Compilation album by Various artists
- Released: September 11, 2007
- Genre: Stand-up comedy
- Length: 75:30 (disc one) 77:34 (disc two) 153:04 (total)
- Label: Comedy Central

= Comedy Death-Ray (album) =

Comedy Death-Ray is a two disc CD collection of highlights from the weekly comedy showcase Comedy Death-Ray (curated by Executive Producers Scott Aukerman and B. J. Porter), released on September 11, 2007, on Comedy Central Records. Disc one was recorded January 15, 2007, at Cobb's Comedy Club in San Francisco. Disc two was recorded at Comedy Death-Rays twelve-hour fourth anniversary show September 30, 2006, at the Upright Citizens Brigade Theatre.

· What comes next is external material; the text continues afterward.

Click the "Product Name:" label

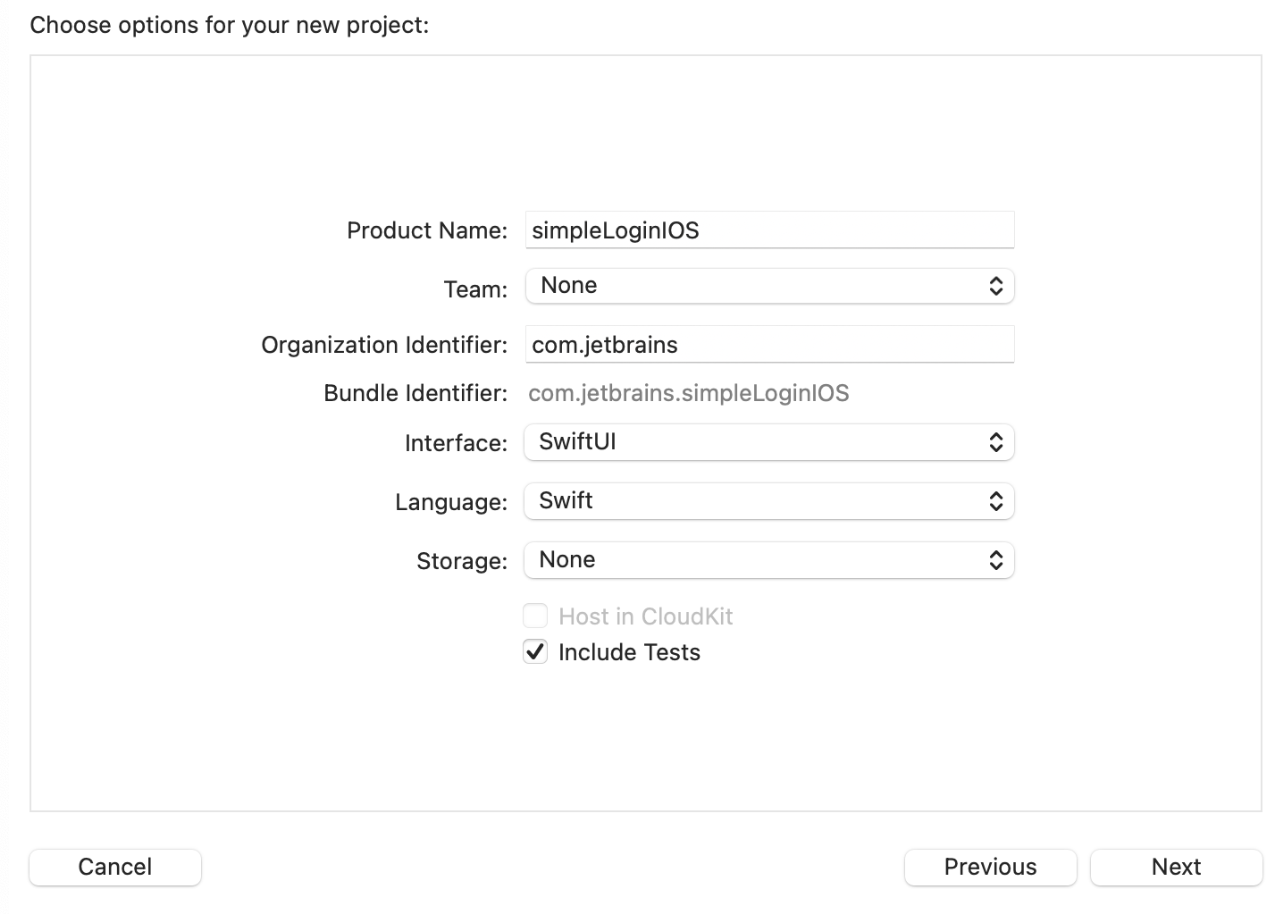coord(427,230)
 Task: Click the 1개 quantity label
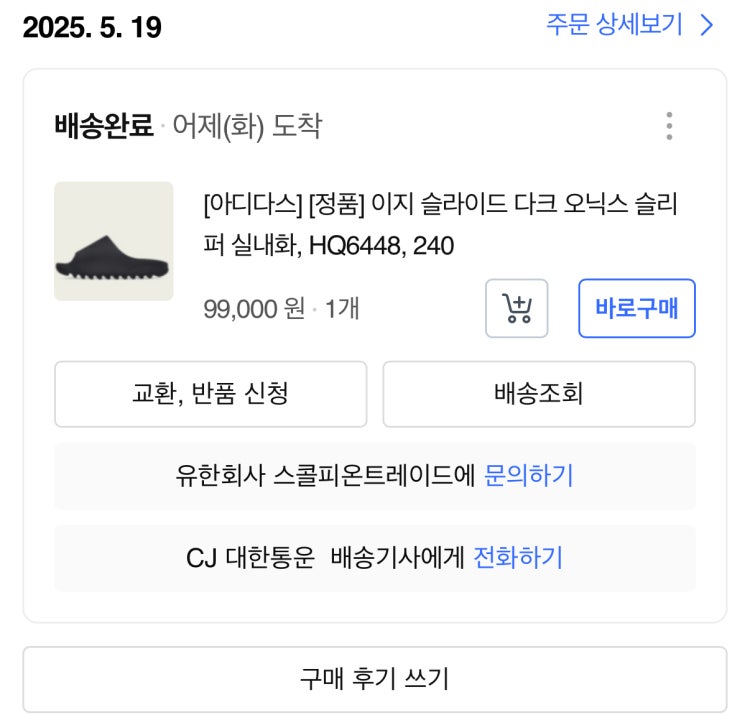[x=342, y=308]
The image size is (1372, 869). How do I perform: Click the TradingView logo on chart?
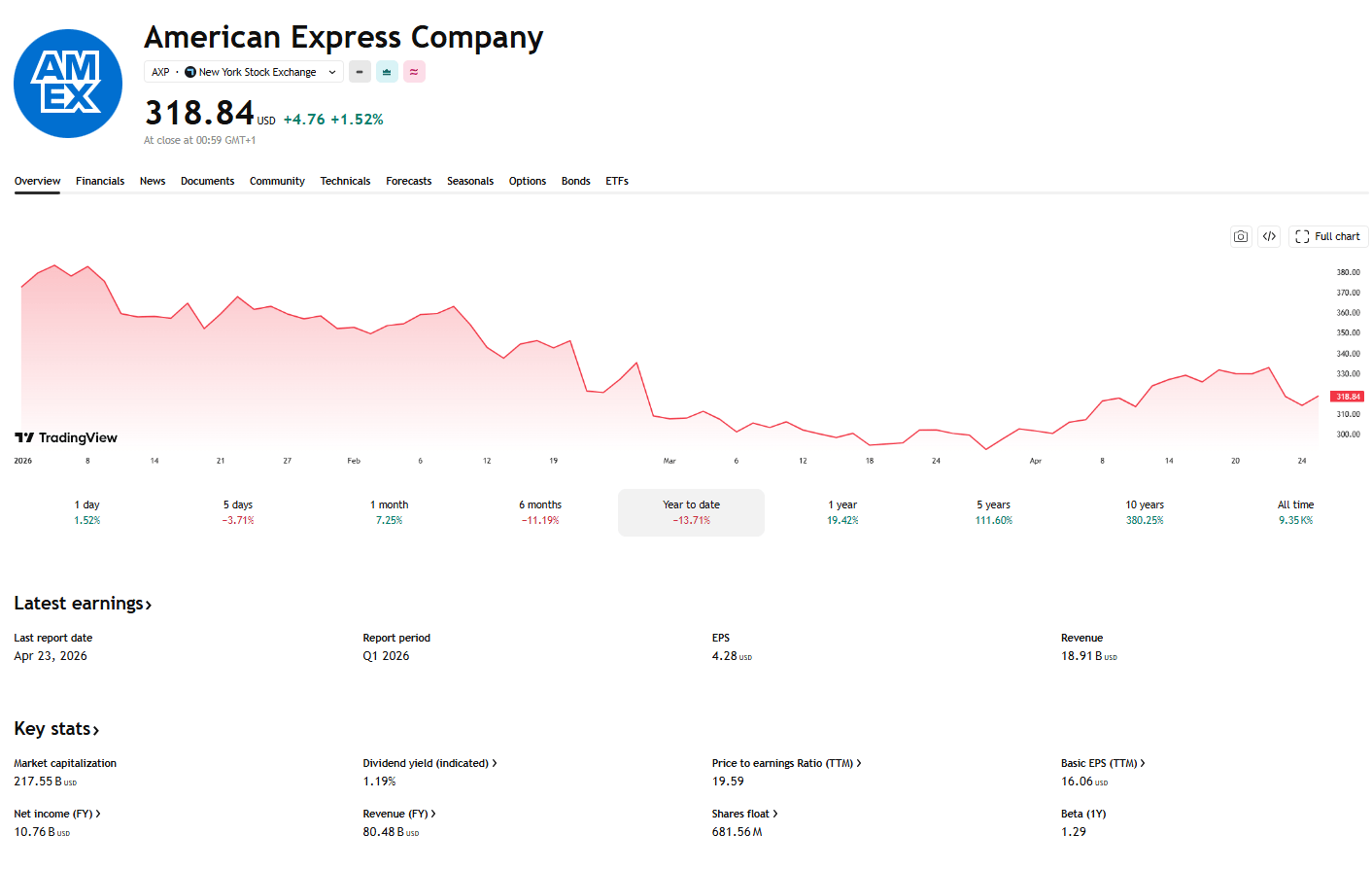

The two discs feature many of the "alternative" comedians who frequent the Los Angeles show, including Mr. Show veterans David Cross, Paul F. Tompkins, Brian Posehn and Scott Aukerman, Comedians of Comedy's Patton Oswalt and Maria Bamford, Never Not Funny host Jimmy Pardo, The Office star and writer Mindy Kaling, and a special performance by Thomas Lennon and Ben Garant of Comedy Central's Reno 911!, in character, singing a song about why one should not do drugs.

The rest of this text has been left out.